Pore characteristics and controlling factors of the Lower Cambrian Hetang Formation shale in Northeast Jiangxi, China

To identify the microscopic pore characteristics and controlling factors of Hetang Formation Shale in the Lower Yangtze Region, the pore types, pore size distribution characteristics, and controlling factors of the Lower Cambrian Hetang Formation (ЄIh) marine shale in Northeast Jiangxi were analyzed by using low-temperature liquid nitrogen, X-ray diffraction, scanning electron microscope, mercury intrusion porosimetry, isothermal adsorption experiment, and geochemical indicator test system. The research results show that the pore size distribution curve of Hetang Formation Shale is characterized by “two peaks” and dominated by micropore (2 nm) and mesopore (47–82 nm).
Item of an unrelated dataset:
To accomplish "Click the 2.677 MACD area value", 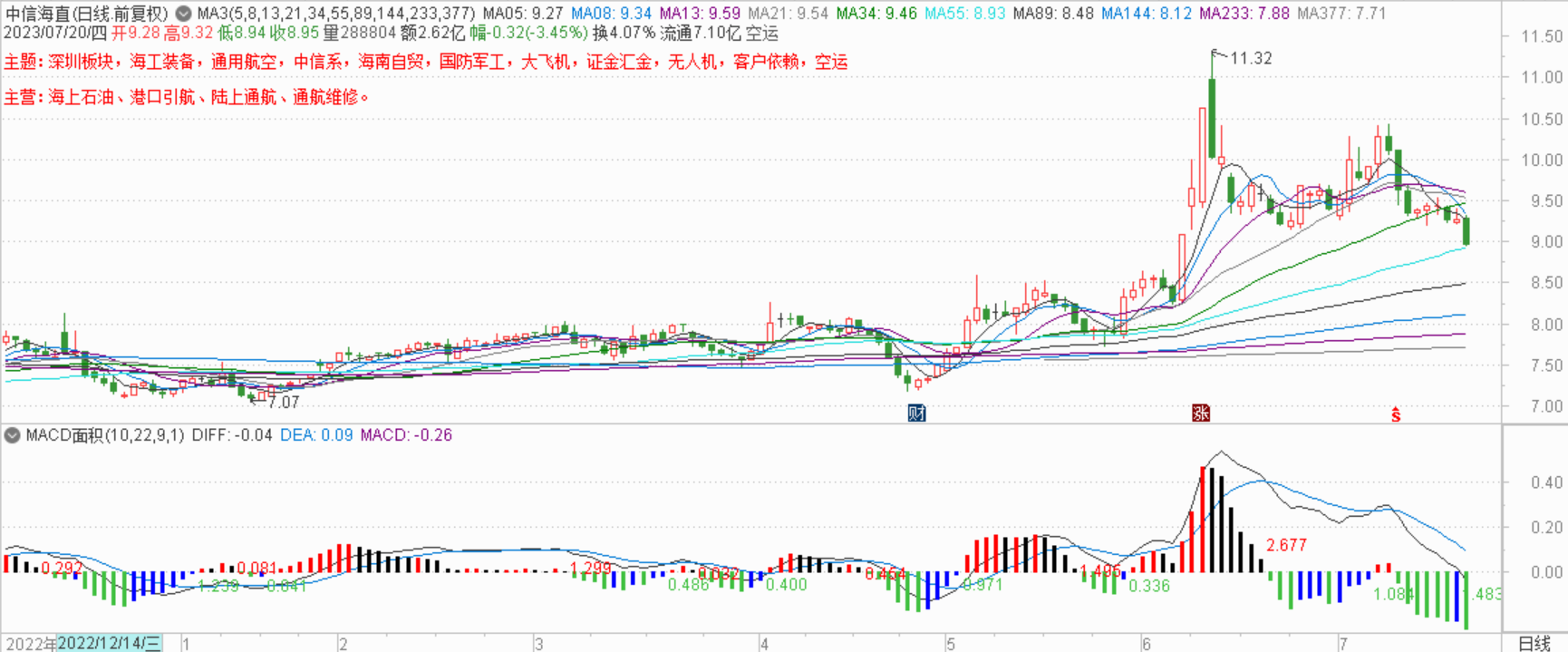I will click(x=1286, y=545).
The hysteresis loop shows that the open parallel-plate pore and slit pores are the main pore types in shales. The pore volume of Hetang Formation Shale is only positively related to total organic carbon, without obvious correlation with mineral composition and thermal evolution degree. The controlling factors of pore structure characteristics of Hetang Formation Shale are rather complicated. Further analysis shows that diagenesis and excessive thermal evolution are the two main controlling factors restricting the microscopic pore characteristics. Due to great burial depth, organic matter generates numerous micropores during pyrolysis and hydrocarbon generation, and clay minerals generate a lot of micropores and mesopores during conversion from montmorillonite to illite. On the other hand, the development of mesopore and macropore is far better than that of nanoscale pore, because rigid quartz mineral is the dominant composition of shale and the strong compaction resistance of quartz can increase macropore volume with the increase of shale burial depth. It can be inferred that Hetang Formation Shale is a relatively ideal horizon for shale gas development, since the proportion of potential free gas is relatively high and induced cracks are prone to be formed, which is conducive to seepage and desorption of shale gas.